> _What the task requires_: The records that follow need to be printed exactly. Leave out each image.

[The records — start]

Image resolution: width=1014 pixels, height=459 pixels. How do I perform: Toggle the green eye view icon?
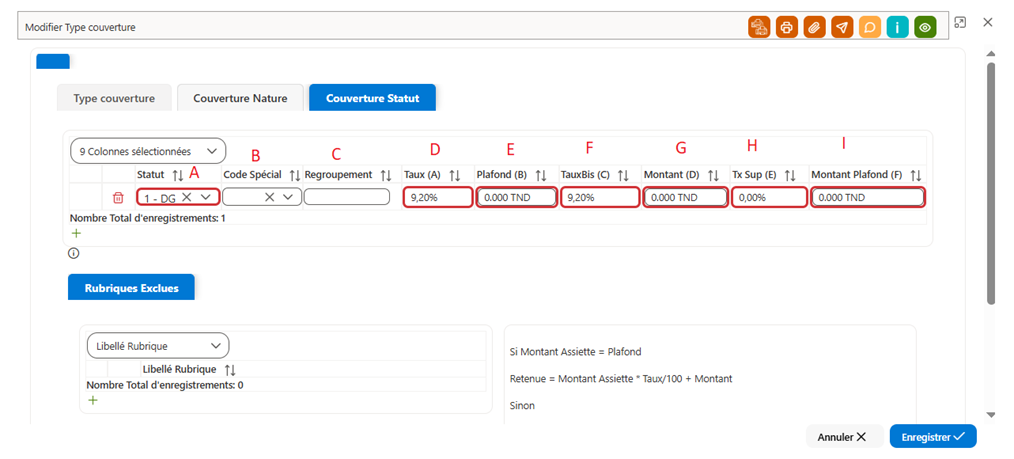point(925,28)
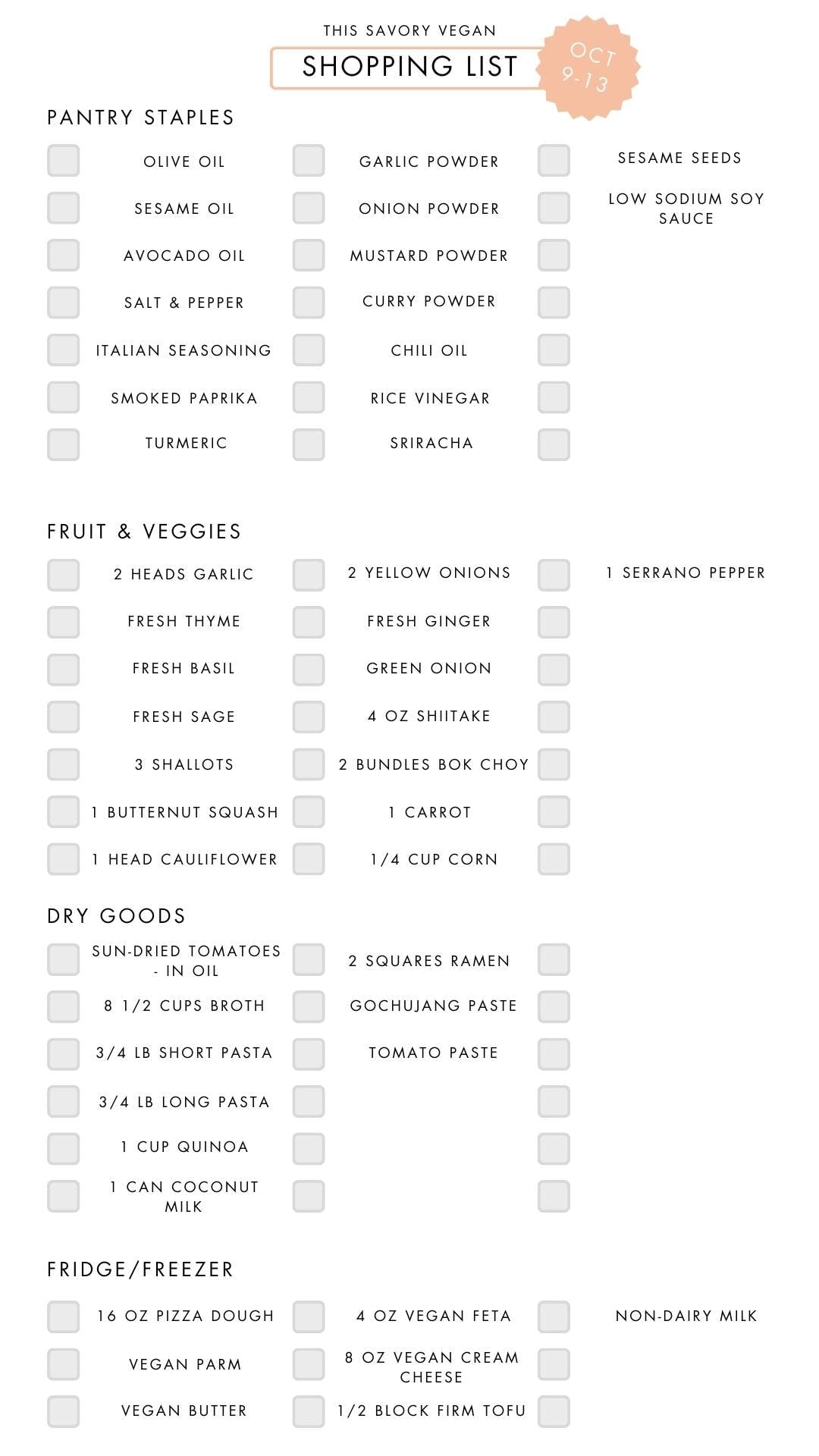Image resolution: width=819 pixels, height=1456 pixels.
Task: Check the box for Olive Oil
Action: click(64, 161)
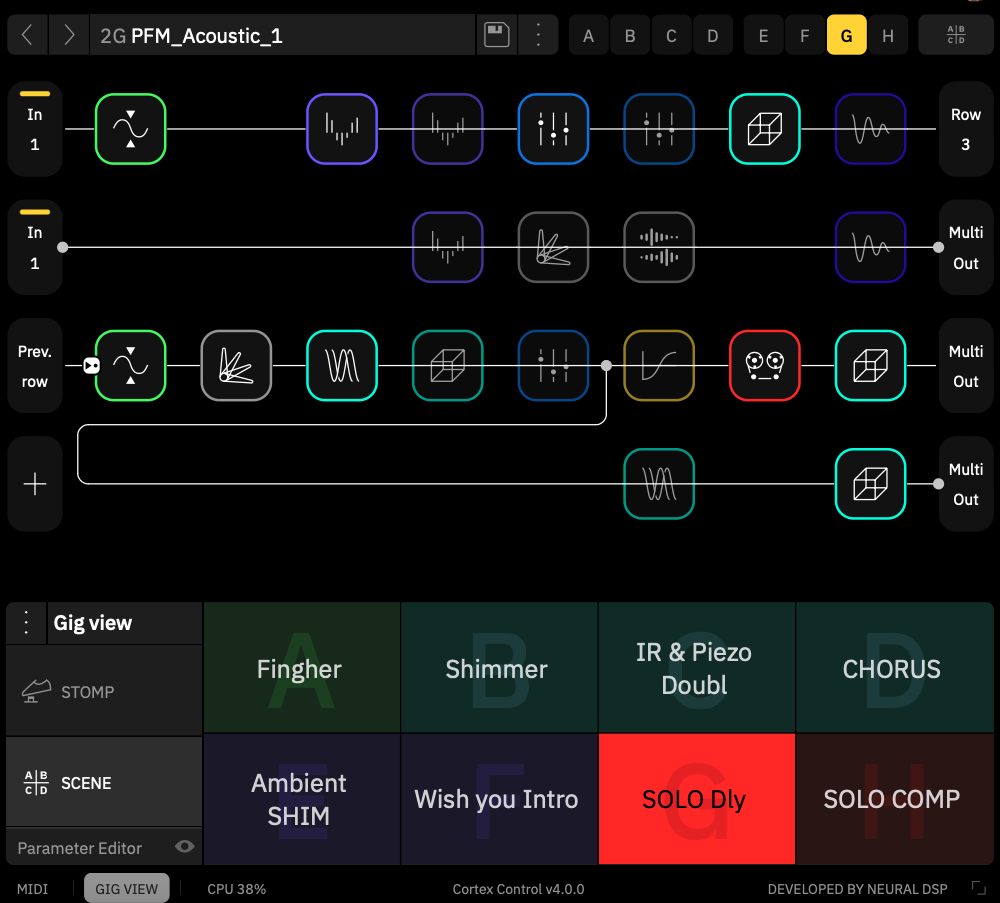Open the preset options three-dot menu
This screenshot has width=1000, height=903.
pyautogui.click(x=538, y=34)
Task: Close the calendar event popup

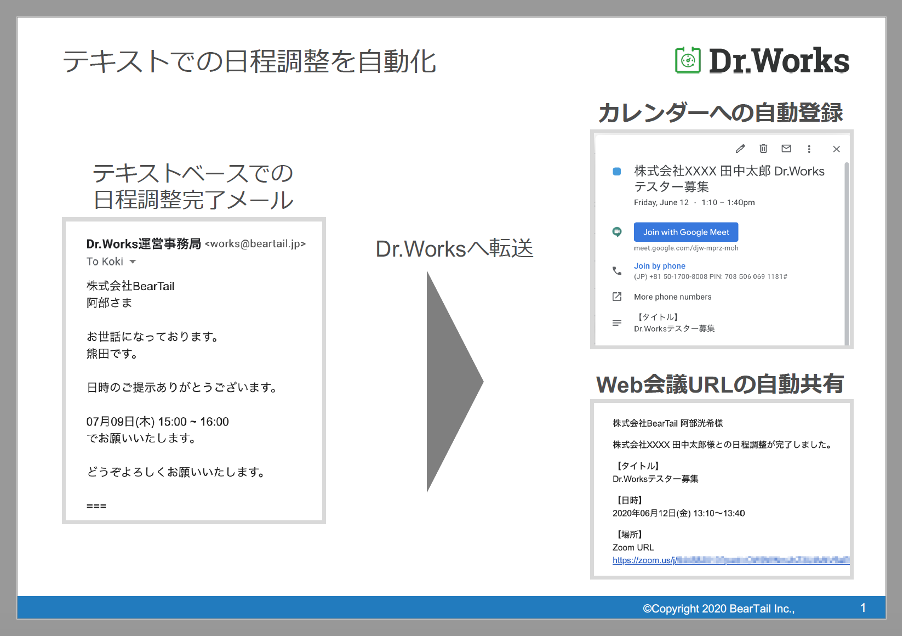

[The records — finish]

> _Task response_:
Image resolution: width=1014 pixels, height=459 pixels. How do I perform: Toggle the green eye view icon?
point(925,28)
Image resolution: width=819 pixels, height=1456 pixels.
Task: Check the box for Olive Oil
Action: click(64, 161)
Open the preset options three-dot menu
This screenshot has width=1000, height=903.
pyautogui.click(x=538, y=34)
Task: Close the calendar event popup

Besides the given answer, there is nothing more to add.